10. REISE NACH BENIN vom 27.12.2009 - 9.1.2010
 

Mit 92kg Schulmaterial im Gepäck machten sich Brigitte und Josef Elsener heuer schon zum 10. Mal in den westafrikanischen Staat Benin auf, um das Schulprojekt SASIA (support a school in Africa) zusammen mit der NGO NEGO-Com von Dr. Sovoessi vor Ort voranzutreiben. Das Projekt ist seit den Anfängen im Jahre 2001 vielschichtiger geworden. Aus den vorerst punktuellen Unterstützungen ist ein beachtliches Projekt zur nachhaltigen Entwicklung im Bereich der Bildung in Benin geworden:

 

-         u.a. wird für 50 Waisenkinder der regelmäßige Schulbesuch ermöglicht

-         9 Frauengruppen mit insgesamt über 250 Teilnehmerinnen können neben einem Alphabetisierungskurs noch eine parallel dazu stattfindende Ausbildung (Seifenherstellung, Konservierung von Tomaten, Fruchtsäfte) genießen, wobei die Frauen, welche diese Ausbildung bereits absolviert haben, bereits als Multiplikatoren dienen.

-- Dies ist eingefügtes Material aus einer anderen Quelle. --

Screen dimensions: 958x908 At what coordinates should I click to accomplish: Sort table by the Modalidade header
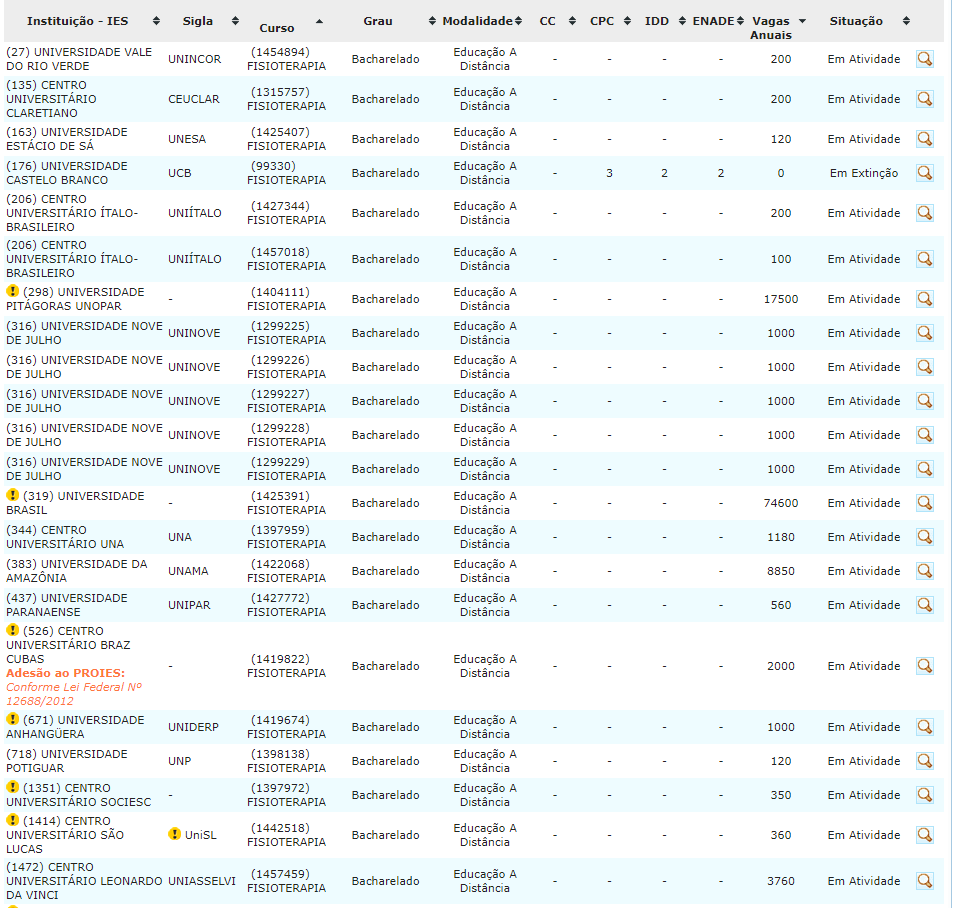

-         Über 700 Jugendliche kamen bis zum heutigen Datum in den Genuss der Aufklärungskampagne bezüglich Aids, Polygamie und Mädchenbeschneidung

-         Einer Taubstummenschule wurde in Cotonou große Freude mit Schulmaterialien und Kuscheltieren bereitet

-         Die vor zwei Jahren gegründete Jugendfußballmannschaft gewann ein Turnier in Porto Novo

-         Als Höhepunkt konnte das Ausbildungszentrum La Lumière eingeweiht werden. Die ersten Seminare konnten bereits stattfinden

 

Ein weiteres, neues Projekt wurde heuer lanciert: Der Schutz der Kinder an den informellen Tankstellen. Diese müssen nämlich ungeschützt mithelfen, die Tanks der Kraftfahrzeuge zu befüllen. Herausrinnendes Benzin, das über die ungeschützte Haut rinnt, schädigt diese. Schädliche Dämpfe, die sie einatmen, haben verheerende Folgen für den gesamten Organismus. Die ersten wichtigen Schritte zur Sensibilisierung der Verantwortlichen dieser Tankstellen wurden während dieser Reise bereits gesetzt. Das Ziel soll sein, die Kinder in unserem Ausbildungszentrum zu schützen und ihnen gleichzeitig eine Bildung zukommen zu lassen (siehe auch:

http://www.planetlife.tv/b96,1,1776,weihnachten_vs._westafrika_waisen_und_benzinkinder.html

http://www.planetlife.tv/blog-sonja-391-1-Weihnachten_in_Afrika_EIN_BRIEF_an_Freunde..html)

 

Im Waisenhaus ONDAM, das von einer katholischen Schwester (selbst ein Flüchtling aus Ruanda) betreut wird, mussten wir, wie jedes Jahr, wieder die unglaublichen Geschichten von weggelegten Kindern anhören. Eines wurde im Busch von Militäreinheiten gefunden und sofort in dieses Waisenhaus gebracht. Ihnen galt unsere Aufmerksamkeit ganz besonders. Dabei waren Plüschtiere der Hit, da sie eigentlich nichts haben, was sie drücken und lieb haben könnten.

 

Alles in Allem sind wir in unserem Projekt wieder bestätigt worden. Es gibt immer einen Hoffnungsschimmer für Afrika. Man muss nur von dem überzeugt sein, was man selber tut.